Les décrets de suspension de la réforme des retraites sont publiés
Les décrets d’application de la suspension de la réforme des retraites pour les carrières longues ont été publiés au Journal officiel du 8 mai 2026. Très attendus par les futurs retraités, les caisses de retraite et les employeurs, ces textes officialisent les nouvelles règles applicables aux départs anticipés à compter du 1er septembre 2026.
Le décret n°2026-345 du 7 mai 2026 vient préciser les paramètres liés aux carrières longues dans le cadre de la suspension partielle de la réforme de 2023 votée dans la loi de financement de la sécurité sociale pour 2026.
Même si le contenu du texte avait déjà largement circulé ces derniers mois, sa publication apporte désormais une sécurité juridique indispensable aux assurés souhaitant organiser leur départ à la retraite dans les prochains mois.
Pour de nombreux futurs retraités, plusieurs semaines d’incertitude administrative prenaient en effet une dimension concrète : impossibilité de fixer officiellement une date de départ, difficultés vis-à-vis des employeurs, attente des caisses pour instruire les dossiers ou encore absence de visibilité sur le nombre exact de trimestres requis.
Une suspension applicable uniquement après le 1er septembre 2026
La suspension de la réforme des retraites ne concerne pas tous les futurs retraités. Le calendrier fixé par le gouvernement prévoit une entrée en vigueur à compter du 1er septembre 2026. Les départs prenant effet avant cette date restent soumis aux règles issues de la réforme de 2023. En revanche, les assurés dont la retraite débute après le 1er septembre peuvent bénéficier de paramètres plus favorables.
Le principal changement porte sur le nombre de trimestres requis pour partir à taux plein ou bénéficier du dispositif carrière longue.
Pour les personnes nées en 1964, la durée d’assurance nécessaire passe finalement de 171 à 170 trimestres.
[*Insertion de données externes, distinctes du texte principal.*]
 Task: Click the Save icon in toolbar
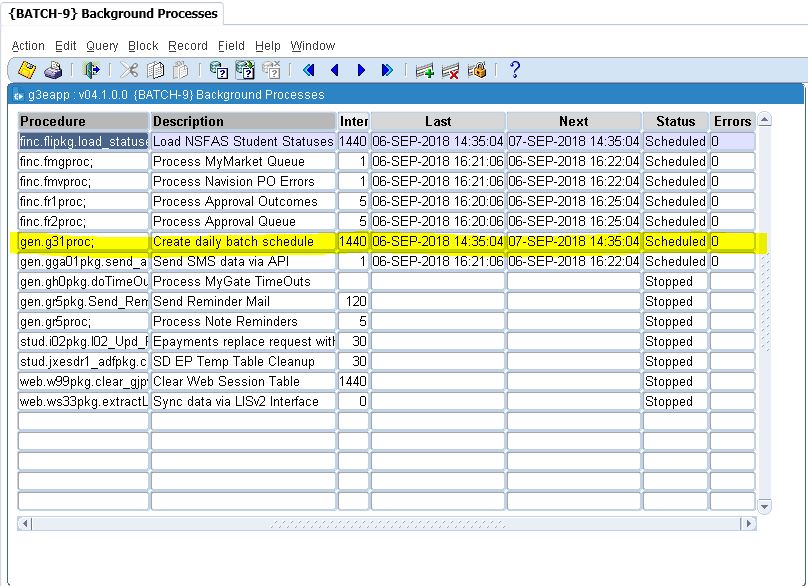[x=27, y=70]
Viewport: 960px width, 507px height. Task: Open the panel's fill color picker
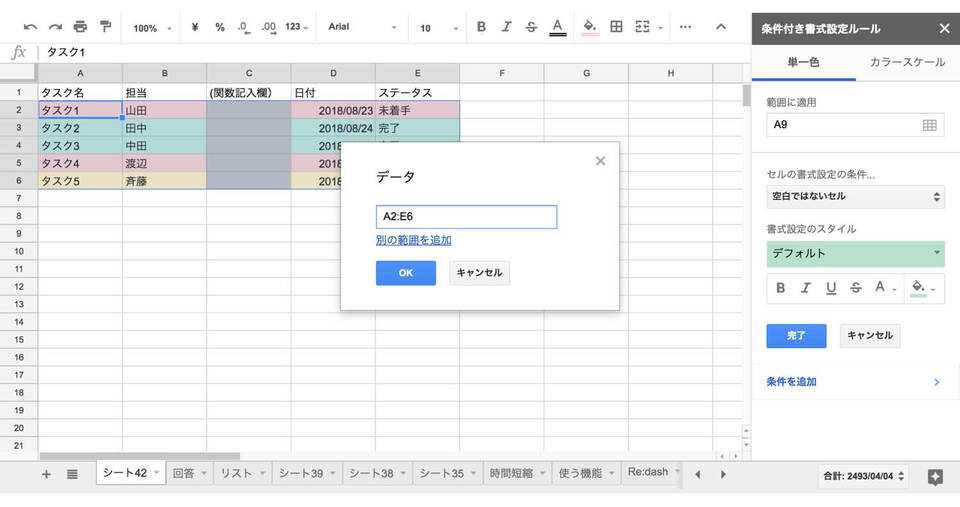pos(920,288)
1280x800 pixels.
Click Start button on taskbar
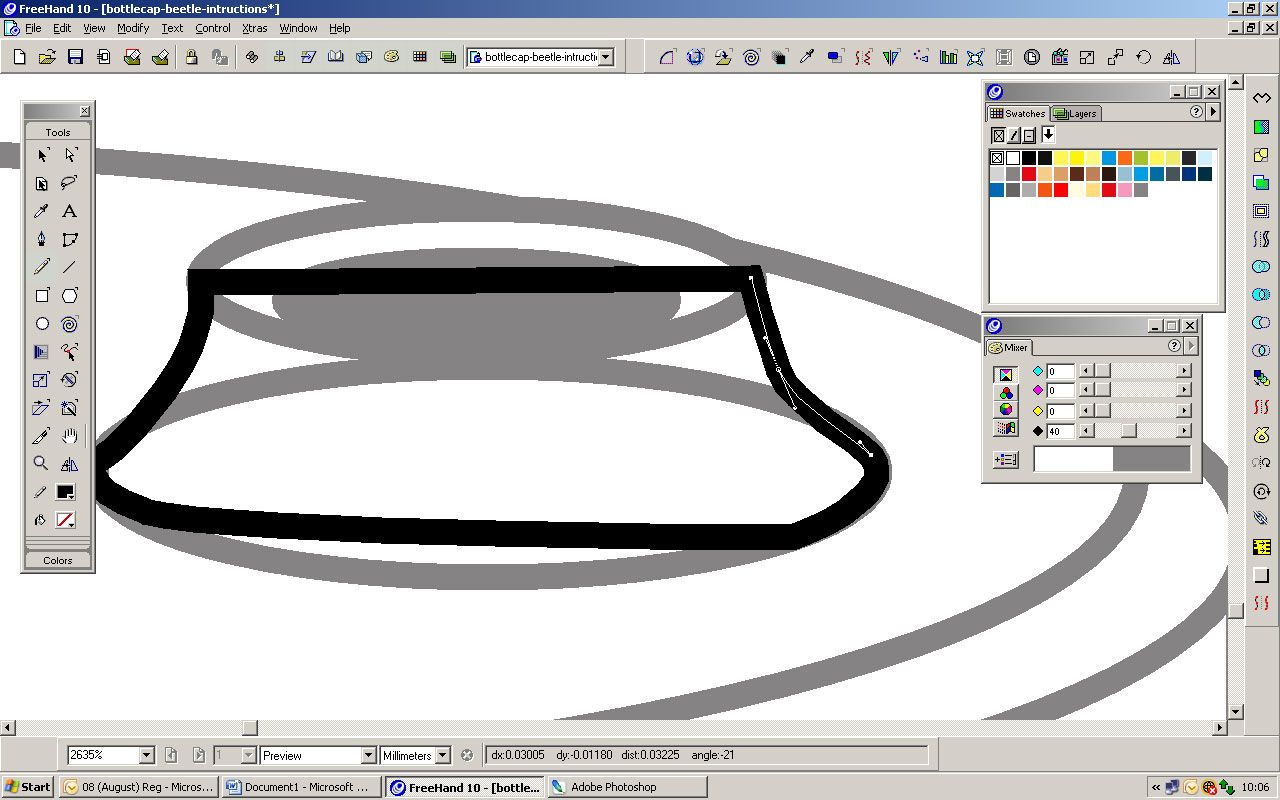click(28, 787)
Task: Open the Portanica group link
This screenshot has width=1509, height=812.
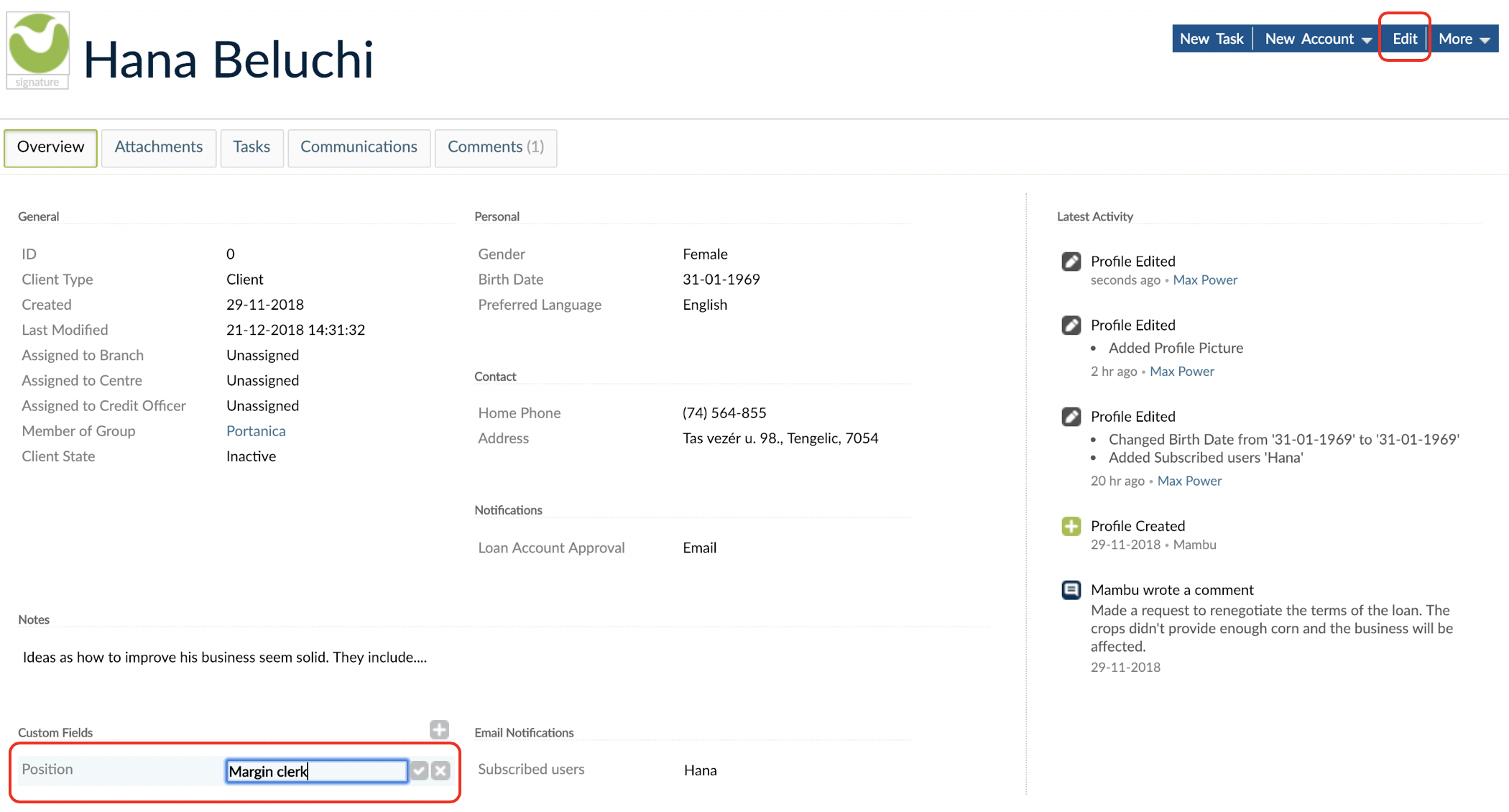Action: click(256, 430)
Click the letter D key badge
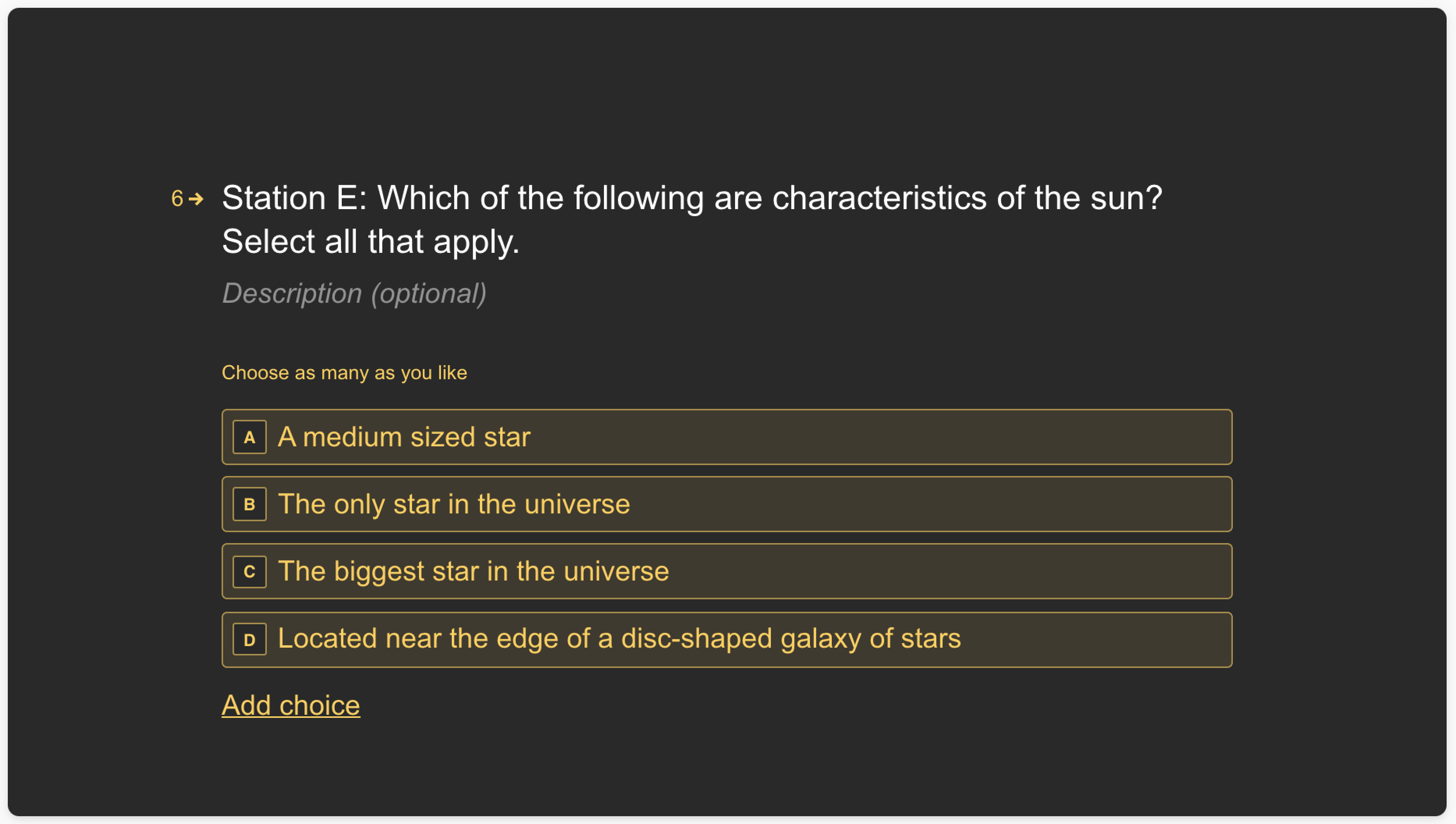This screenshot has height=824, width=1456. click(250, 639)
Pour les assurés nés entre avril et décembre 1965, elle recule de 172 à 171 trimestres.
Le décret confirme également les nouveaux âges de départ anticipé pour les assurés ayant commencé à travailler avant 16, 18, 20 ou 21 ans.
Dans certains cas, le gain reste limité à quelques mois. Mais pour les futurs retraités concernés, ces ajustements peuvent modifier concrètement la date de départ et accélérer l’ouverture des droits.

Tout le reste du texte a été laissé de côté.